The non-profit National Institute on Media and the Family (NIMF) has issued a statement concerning the recent FTC report
on restricting sales of mature games to minors, commending the FTC on its findings, which NIMF officials note illustrate the need for parents to have more access to information about content and ratings of video games and other media.
Specifically, NIMF congratulated the FTC on its recommendation that video game packages need to have content descriptions “prominently placed” on the front, rather than printed on the back of the package as it is today. The organization also lauded the idea of a “universal rating system” across video games, movies, and music in order to help parents decide what is and is not appropriate for their children.
The 140-page FTC report gave the games industry high marks in rising awareness levels of the ESRB system, and showed that "significant progress" has been made in the game industry in limiting TV ads for mature games during teen-oriented programming. However, the report conceded that there is still much work left to be done.
NIMF officials noted that the organization was “pleased to see that children were increasingly unable to purchase M-rated games at major retailers,” and that these finding echoed those released by the organization last November. “Retailers, especially specialty video game shops, need to continue to be vigilant and keep these inappropriate games out of the hands of minors,” wrote the NIMF statement.
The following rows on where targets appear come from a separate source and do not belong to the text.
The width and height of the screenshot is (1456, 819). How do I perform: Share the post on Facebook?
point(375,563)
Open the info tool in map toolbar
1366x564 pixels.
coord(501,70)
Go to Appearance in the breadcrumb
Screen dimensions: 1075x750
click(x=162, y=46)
The NIMF organization is well known for its strong belief that the ESRB ratings board is not doing a good job in policing the game business, and was significantly active
in the controversy over the now infamous Grand Theft Auto
'Hot Coffee' mod. In addition, the group also highlights issues annually within its MediaWise Video Game Report Card, in which the group breaks down what it sees as potentially serious issues within the video game industry, and alerts parents regarding what games are and are not appropriate for children.
The statement concluded: “The National Institute on Media and the Family and the Entertainment Software Ratings Board (ESRB) share the goals of educating parents on the rating systems, but it also encourages the ESRB to adopt the FTC’s recommendation on the labeling of video games. Parents need full-disclosure on the content of video games.”